The financial site’s 2022 Best States to Retire list had a panel of experts score the 50 states on 47 different affordability, quality of life and health care metrics.
Given that these findings came during a pandemic, it’s interesting that Florida — which by almost no one’s measure handled the situation ideally — still came out on top overall. “States and localities have handled the pandemic very differently and this creates an opportunity for retirees to see how localities may approach other emergency issues,” says JoEllen Pederson, an Associate Professor at Longwood University and one of the experts WalletHub utilized. “The way localities are handling the pandemic can be an indicator of overall community health and government response to other emergencies.

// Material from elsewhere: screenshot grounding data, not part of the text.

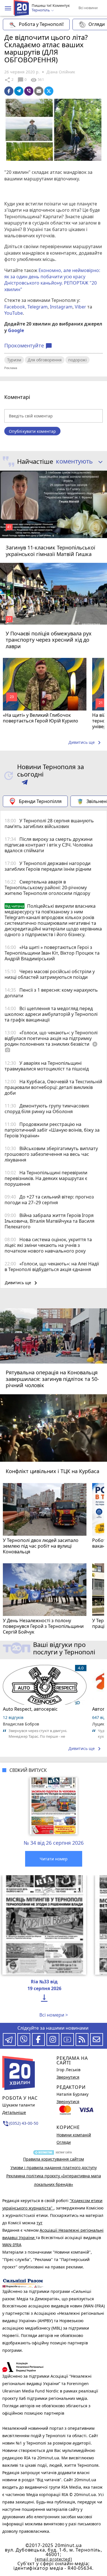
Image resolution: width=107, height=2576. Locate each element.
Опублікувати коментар (32, 431)
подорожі (77, 360)
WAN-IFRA (11, 2244)
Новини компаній (73, 2135)
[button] (8, 8)
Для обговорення (45, 360)
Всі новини (88, 7)
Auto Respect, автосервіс (30, 1709)
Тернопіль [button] (41, 10)
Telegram (37, 307)
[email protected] (53, 2559)
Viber (80, 307)
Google (16, 330)
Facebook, (15, 307)
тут (40, 2222)
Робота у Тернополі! (41, 24)
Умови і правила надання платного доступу (54, 2167)
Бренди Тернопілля (40, 801)
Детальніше (14, 2112)
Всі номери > (53, 2015)
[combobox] (77, 462)
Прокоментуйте (28, 345)
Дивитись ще (85, 742)
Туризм (14, 360)
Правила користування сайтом (53, 2159)
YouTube (13, 313)
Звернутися (67, 2077)
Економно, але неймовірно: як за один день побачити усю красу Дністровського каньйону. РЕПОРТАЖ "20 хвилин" (52, 280)
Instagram (61, 307)
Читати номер (54, 1859)
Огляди (63, 2142)
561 (37, 80)
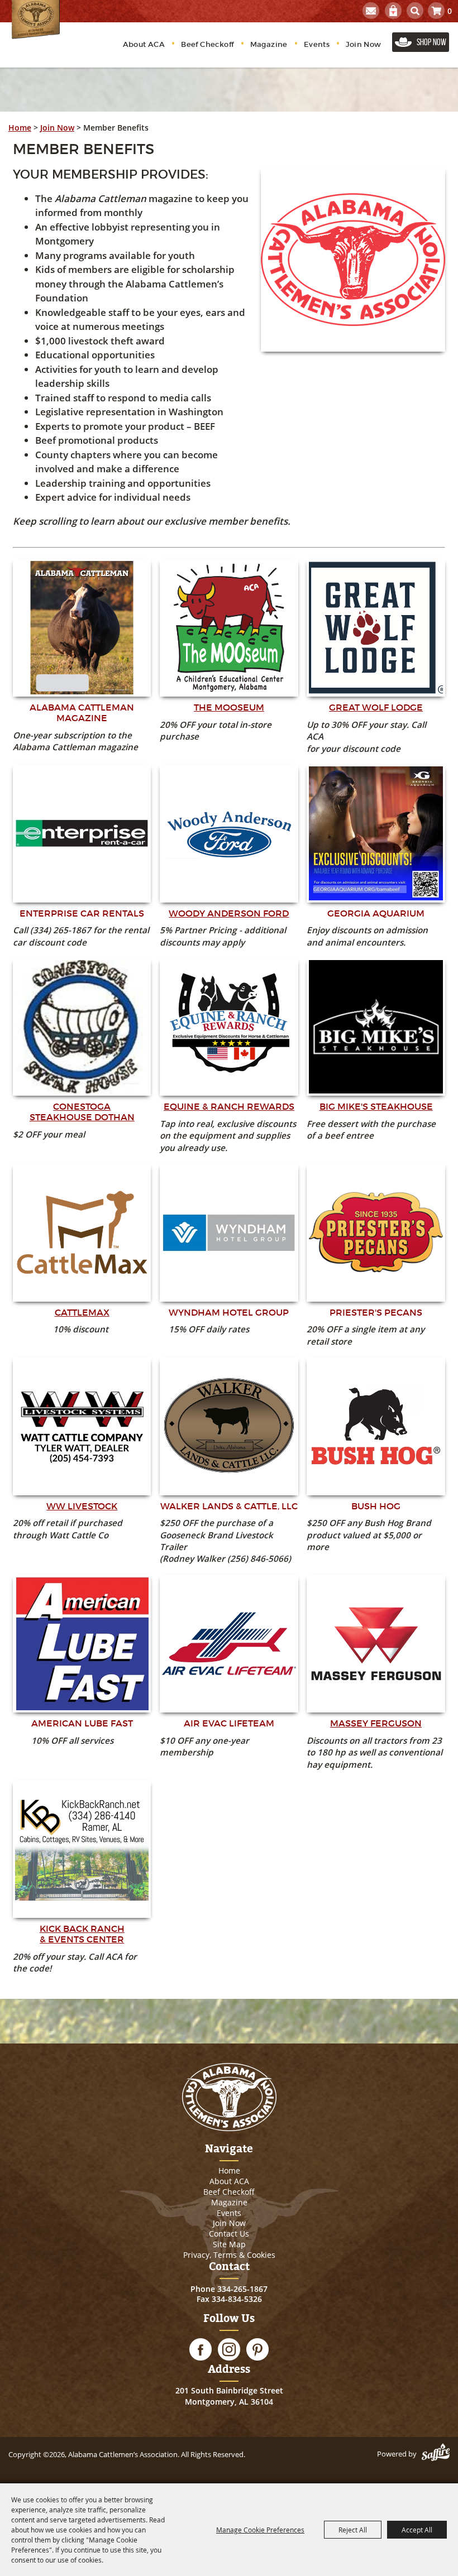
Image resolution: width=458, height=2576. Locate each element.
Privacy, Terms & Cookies (229, 2254)
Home (19, 127)
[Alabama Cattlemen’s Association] (35, 19)
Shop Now (431, 42)
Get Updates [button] (370, 10)
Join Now (363, 44)
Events (317, 44)
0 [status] (449, 11)
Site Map (229, 2244)
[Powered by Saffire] (436, 2454)
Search (415, 10)
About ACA (144, 44)
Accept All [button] (417, 2529)
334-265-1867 (242, 2289)
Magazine (269, 44)
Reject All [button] (352, 2529)
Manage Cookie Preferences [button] (260, 2529)
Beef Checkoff (207, 44)
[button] (353, 259)
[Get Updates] (371, 10)
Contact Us (229, 2233)
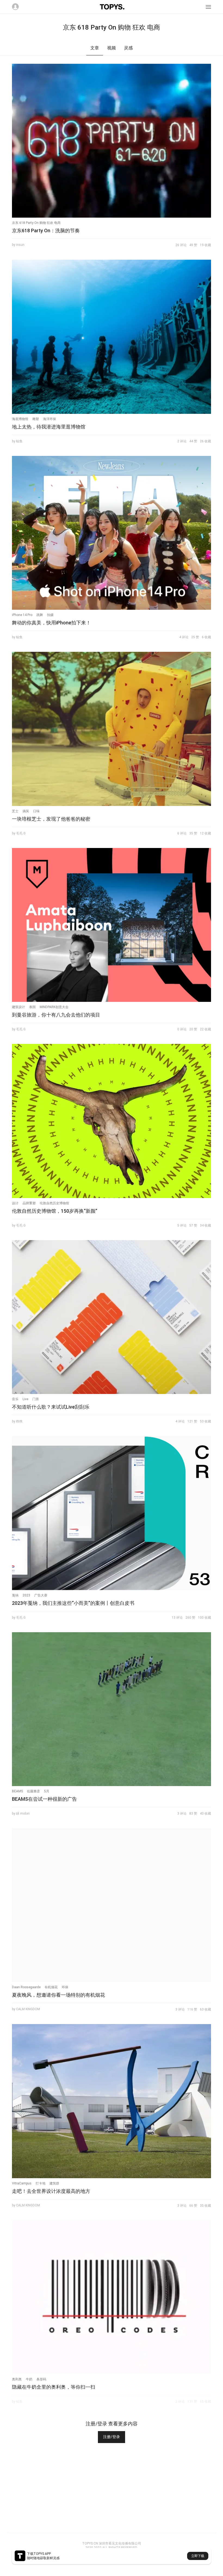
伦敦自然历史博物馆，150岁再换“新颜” (54, 1211)
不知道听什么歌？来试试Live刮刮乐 (50, 1407)
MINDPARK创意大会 (54, 1007)
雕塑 (35, 419)
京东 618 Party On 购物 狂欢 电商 (36, 223)
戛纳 (15, 1595)
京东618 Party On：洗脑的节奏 (46, 230)
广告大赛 (40, 1595)
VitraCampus (22, 2183)
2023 (26, 1595)
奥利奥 (17, 2379)
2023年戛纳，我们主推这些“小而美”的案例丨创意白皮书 (73, 1603)
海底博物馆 (20, 419)
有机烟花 (51, 1987)
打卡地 (40, 2183)
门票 (35, 1399)
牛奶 (29, 2379)
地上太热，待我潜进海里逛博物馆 (48, 427)
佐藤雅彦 (33, 1791)
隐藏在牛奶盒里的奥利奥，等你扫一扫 (53, 2387)
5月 (46, 1791)
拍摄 (50, 615)
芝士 (15, 811)
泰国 (32, 1007)
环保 (65, 1987)
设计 (15, 1203)
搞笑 (26, 811)
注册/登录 (111, 2437)
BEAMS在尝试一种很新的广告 (44, 1799)
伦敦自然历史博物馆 (54, 1203)
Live (25, 1399)
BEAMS (17, 1791)
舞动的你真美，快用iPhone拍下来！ (51, 622)
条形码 (41, 2379)
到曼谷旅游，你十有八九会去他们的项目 (56, 1015)
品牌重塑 (29, 1203)
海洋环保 (49, 419)
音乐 (15, 1399)
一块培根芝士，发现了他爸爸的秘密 (51, 819)
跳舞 (39, 615)
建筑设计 (18, 1007)
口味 (36, 811)
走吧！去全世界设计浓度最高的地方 (51, 2191)
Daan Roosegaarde (26, 1987)
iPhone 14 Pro (22, 615)
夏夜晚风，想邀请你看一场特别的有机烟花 (58, 1995)
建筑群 (54, 2183)
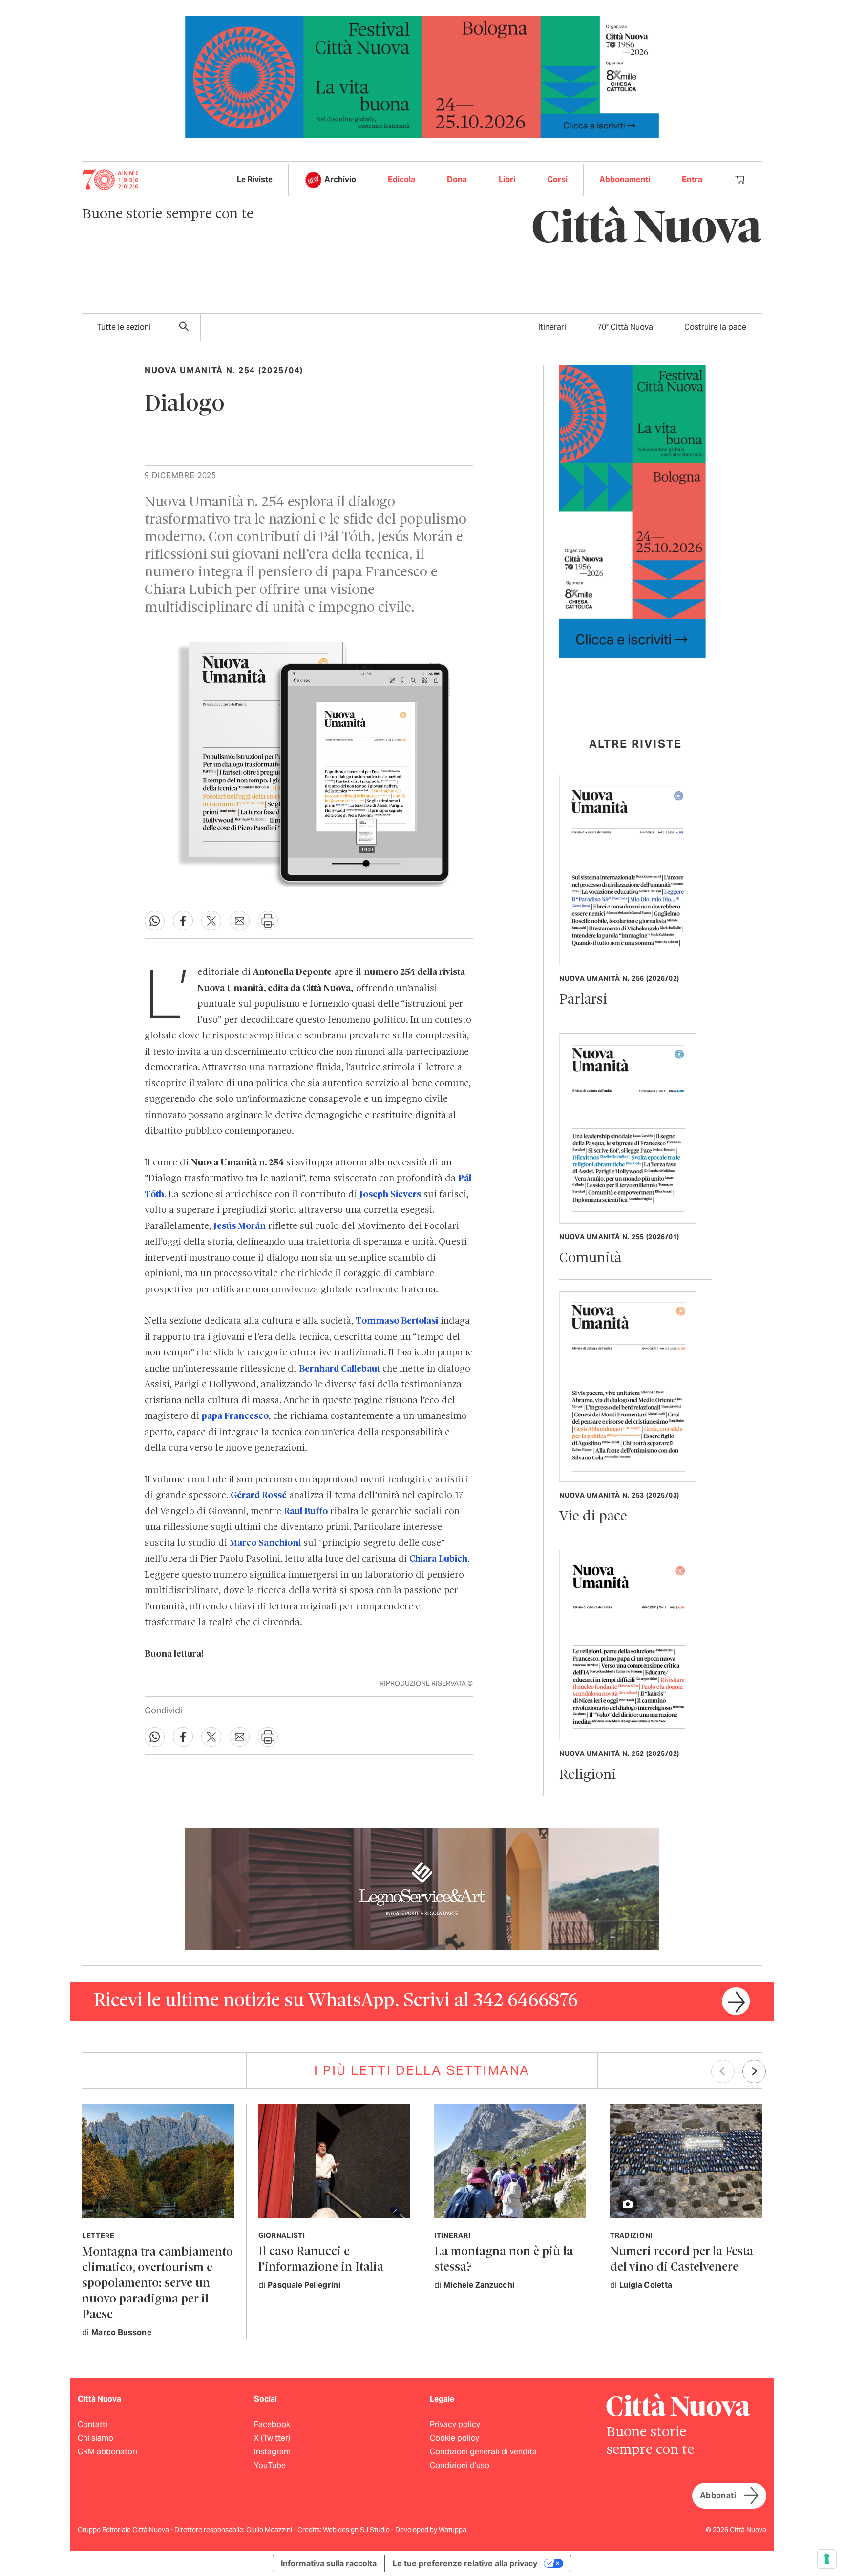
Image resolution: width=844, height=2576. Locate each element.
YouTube (270, 2465)
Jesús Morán (239, 1226)
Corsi (557, 179)
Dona (457, 179)
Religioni (587, 1775)
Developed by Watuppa (430, 2529)
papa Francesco (235, 1416)
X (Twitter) (272, 2438)
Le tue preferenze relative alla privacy (465, 2563)
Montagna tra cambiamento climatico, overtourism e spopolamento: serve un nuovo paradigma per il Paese (157, 2284)
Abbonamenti (624, 179)
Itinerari (552, 327)
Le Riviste (255, 179)
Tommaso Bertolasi (397, 1321)
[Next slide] (754, 2071)
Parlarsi (583, 1000)
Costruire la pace (715, 327)
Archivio (340, 179)
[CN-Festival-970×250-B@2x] (422, 76)
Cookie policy (454, 2438)
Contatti (92, 2424)
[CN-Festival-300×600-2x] (632, 511)
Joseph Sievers (390, 1195)
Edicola (401, 179)
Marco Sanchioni (265, 1543)
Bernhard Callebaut (339, 1369)
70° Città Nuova (625, 327)
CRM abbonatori (107, 2452)
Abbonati (718, 2496)
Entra (692, 179)
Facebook (272, 2424)
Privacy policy (455, 2424)
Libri (507, 179)
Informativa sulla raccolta (329, 2563)
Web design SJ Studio (357, 2529)
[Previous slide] (723, 2071)
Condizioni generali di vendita (483, 2452)
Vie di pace (593, 1516)
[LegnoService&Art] (422, 1888)
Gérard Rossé (259, 1495)
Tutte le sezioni (124, 327)
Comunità (590, 1258)
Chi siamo (95, 2438)
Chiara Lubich (438, 1559)
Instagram (272, 2452)
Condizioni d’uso (459, 2465)
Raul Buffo (306, 1512)
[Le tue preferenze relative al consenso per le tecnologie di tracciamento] (827, 2559)
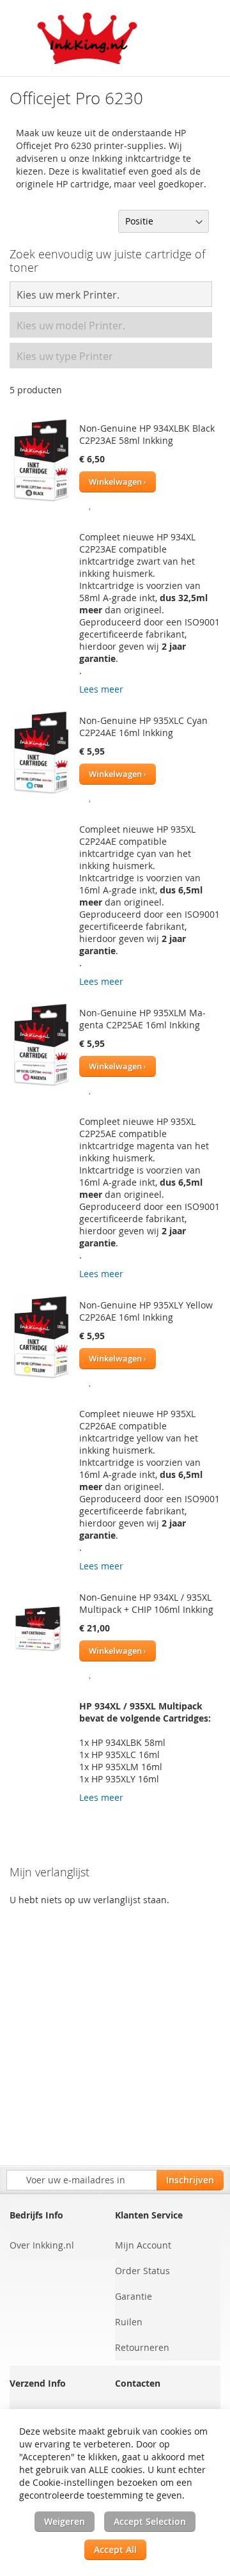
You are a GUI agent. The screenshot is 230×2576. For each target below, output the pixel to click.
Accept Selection (150, 2521)
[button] (90, 503)
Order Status (142, 2271)
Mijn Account (143, 2245)
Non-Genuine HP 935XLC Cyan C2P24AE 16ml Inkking (143, 726)
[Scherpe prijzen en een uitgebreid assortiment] (88, 38)
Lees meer (101, 689)
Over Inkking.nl (42, 2245)
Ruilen (128, 2322)
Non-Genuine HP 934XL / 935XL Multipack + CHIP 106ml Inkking (146, 1603)
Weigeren (64, 2521)
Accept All (115, 2549)
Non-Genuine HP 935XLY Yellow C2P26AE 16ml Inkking (146, 1311)
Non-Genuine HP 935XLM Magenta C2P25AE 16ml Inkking (142, 1019)
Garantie (133, 2296)
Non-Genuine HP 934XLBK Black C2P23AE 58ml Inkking (147, 434)
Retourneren (142, 2347)
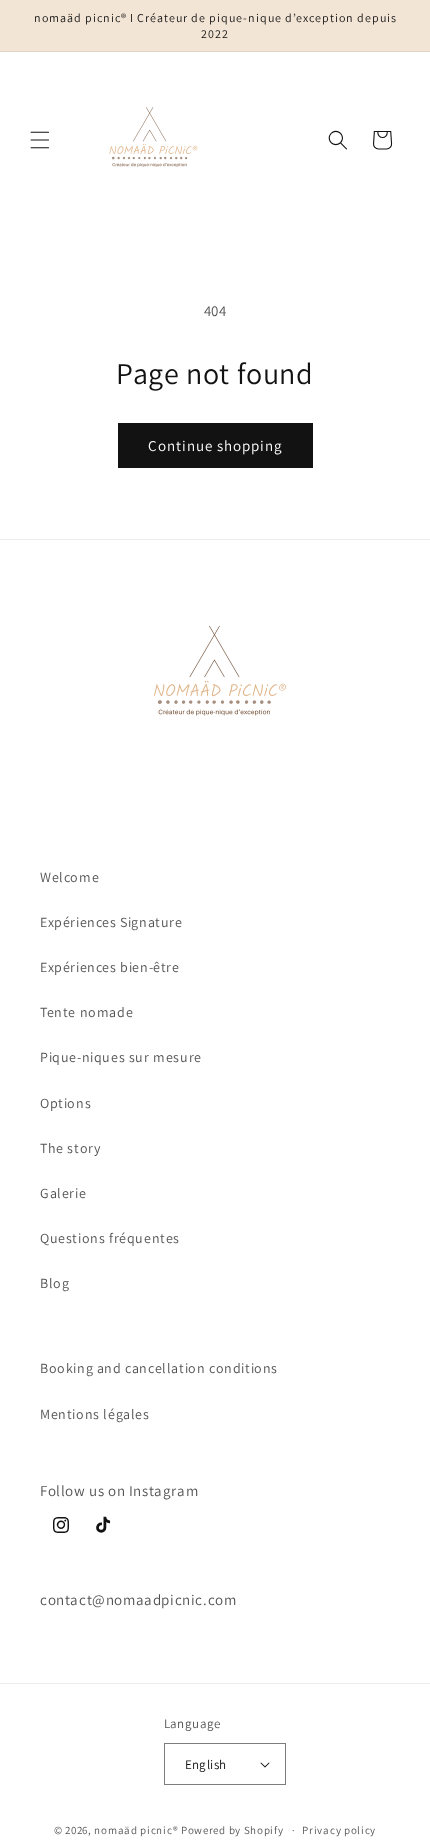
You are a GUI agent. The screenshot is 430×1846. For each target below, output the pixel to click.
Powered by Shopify (232, 1830)
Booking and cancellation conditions (159, 1368)
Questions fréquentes (110, 1238)
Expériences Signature (111, 922)
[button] (40, 140)
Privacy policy (339, 1830)
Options (65, 1103)
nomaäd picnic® (136, 1830)
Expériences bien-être (110, 967)
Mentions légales (95, 1414)
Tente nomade (86, 1012)
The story (70, 1148)
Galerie (63, 1193)
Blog (54, 1283)
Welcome (69, 877)
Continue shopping (215, 445)
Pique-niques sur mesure (121, 1057)
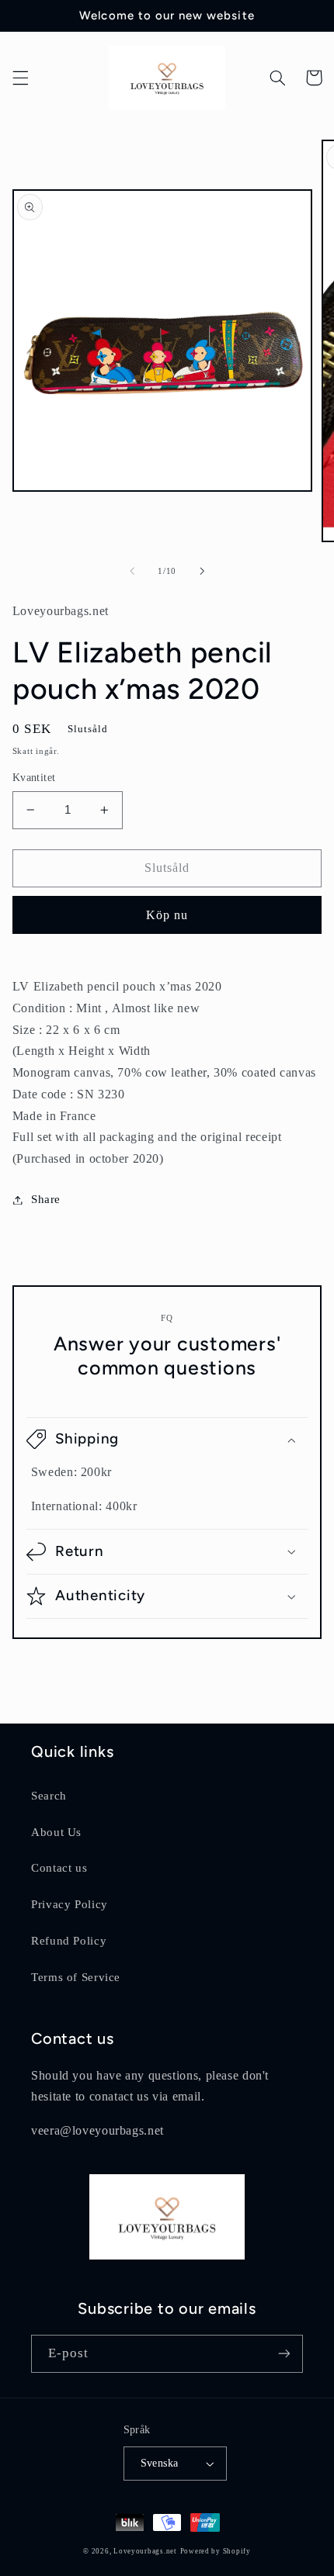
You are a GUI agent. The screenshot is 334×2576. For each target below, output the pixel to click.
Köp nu (167, 914)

Therefore, while looking for the perfect place to retire, consider how the community and local government approached the pandemic. Does it fit with your personal ideologies?”
Some other findings:
- While Florida was first overall, the other winners include Minnesota (best in health care), Alabama (affordability) and Massachusetts (quality of life).
- New Jersey was the overall worst-ranked state for retirees. Broken down by individual categories, the worst states were New York (affordability), Mississippi (quality of life) and Alabama (health care).
- South Dakota has the highest share of the population aged 65 and older still working, 22.98%, or 1.7 times higher than in West Virginia (13.27%).
- Florida has the highest share of the population aged 65 and older (20.1%). Utah had the lowest at 10.8%.
- Hawaii isn’t cheap, but it does have the highest life expectancy of any state.
The good news? Even if a desired state didn’t rank high on this list, you can probably find somewhere within its borders that can work as a retirement destination. “People too often move somewhere based on their health status and preferences at the time that they retire,” explains Geoffrey Sanzenbacher, Ph.D., an Associate Professor at Boston College. “Retiring to a living situation that will be manageable should health decline — i.e., locations like grocery stores and pharmacies are nearby, master bedrooms are on the first floor, a relative or friend is nearby for assistance — is important. It is also a money saver — if you are somewhere you can live for the long-term, you do not need to go through a process of selling and buying a new home that might be rushed. The good thing is that all states have these sorts of locations within them.”